To: Tim Deegan <tim@xxxxxxx>
Subject: Re: [Xen-devel] Re: Re: mapping problems in xenpaging
From: Andres Lagar Cavilla <andres@xxxxxxxxxxxxxxxx>
Date: Thu, 20 Oct 2011 10:54:05 -0400
Cc: zhen shi <bickys1986@xxxxxxxxx>, Olaf Hering <olaf@xxxxxxxxx>, Keir Fraser <keir.xen@xxxxxxxxx>, xen-devel@xxxxxxxxxxxxxxxxxxx, Adin Scannell <adin@xxxxxxxxxxxxxx>
Delivery-date: Tue, 25 Oct 2011 09:36:46 -0700
Dkim-signature: v=1; a=rsa-sha256; c=relaxed/relaxed; d=gmail.com; s=gamma; h=mime-version:sender:in-reply-to:references:date :x-google-sender-auth:message-id:subject:from:to:cc:content-type :content-transfer-encoding; bh=NbxrqEolI3bMLd4XBNkiyADzR0KdmaJLQuP2JNI/Cmw=; b=rzQCFX7IHb7nRSBDdbMAAJsquYsS1gLp5gt5xtqDEtjNfr6oF399cLrCgZB4qKLZ4g BSVV2w8kaRJqHxFAigzJXL8nS41F+jDlNSGnqhFJyqMiwEaOfslPUVx0YWPLrp5apsTn wEb6+YWGEE9uCSH/dADhuIkWRn7lkCqE1mfTA=
Envelope-to: www-data@xxxxxxxxxxxxxxxxxxx
In-reply-to: <20111020101324.GD49983@xxxxxxxxxxxxxxxxxxxxx>
List-help: <mailto:xen-devel-request@lists.xensource.com?subject=help>
List-id: Xen developer discussion <xen-devel.lists.xensource.com>
List-post: <mailto:xen-devel@lists.xensource.com>
List-subscribe: <http://lists.xensource.com/mailman/listinfo/xen-devel>, <mailto:xen-devel-request@lists.xensource.com?subject=subscribe>
List-unsubscribe: <http://lists.xensource.com/mailman/listinfo/xen-devel>, <mailto:xen-devel-request@lists.xensource.com?subject=unsubscribe>
References: <CADzFZPsJ2--PQCVH1QGJ-L1q5k4bokBrZeaaAt=BSD7QU9cbOA@xxxxxxxxxxxxxx> <20111010092111.GB31800@xxxxxxxxxxxxxxxxxxxxx> <CADzFZPscgJ6TWXNjyeEjbOnMrEpCE7zS6BTGxfJ+yibpz-Ds_w@xxxxxxxxxxxxxx> <20111013150229.GJ44937@xxxxxxxxxxxxxxxxxxxxx> <CADzFZPusJN7e2jG147q68RA3ZQ1PGs-xFNk+jjLRDAR7xboVjQ@xxxxxxxxxxxxxx> <20111020101324.GD49983@xxxxxxxxxxxxxxxxxxxxx>
Sender: xen-devel-bounces@xxxxxxxxxxxxxxxxxxx
On Thu, Oct 20, 2011 at 6:13 AM, Tim Deegan <tim@xxxxxxx> wrote:
> At 13:59 -0400 on 13 Oct (1318514390), Andres Lagar Cavilla wrote:
>> Good stuff Tim, let me summarize:
>>
>>
>> - The key is to obtain exclusive access to a p2m entry, or range [gfn,
>> gfn + 1<<order).
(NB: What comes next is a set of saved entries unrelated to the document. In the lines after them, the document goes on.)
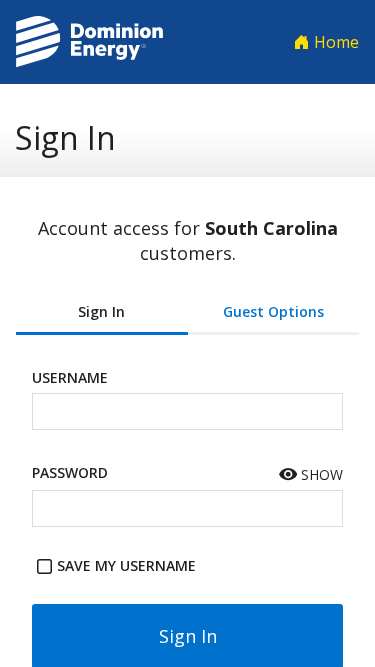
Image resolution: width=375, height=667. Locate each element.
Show (320, 474)
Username (70, 377)
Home (334, 42)
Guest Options (273, 311)
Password (70, 472)
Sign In (101, 311)
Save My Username (126, 565)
This exclusive access lasts beyond the actual lookup,
>> until the caller is finished with modifications, to prevent the p2m
>> mapping changing underfoot.
>
> Yes.  It only excludes concurrent updates, not concurrent lookups, so in
> that way it's effectively a per-range MRSW lock, implemented with
> refcounts.  (I feel like I'm working around in a circle to your first
> suggestion!)

That's great because ... I'm working around in a circle 180 degrees opposite :)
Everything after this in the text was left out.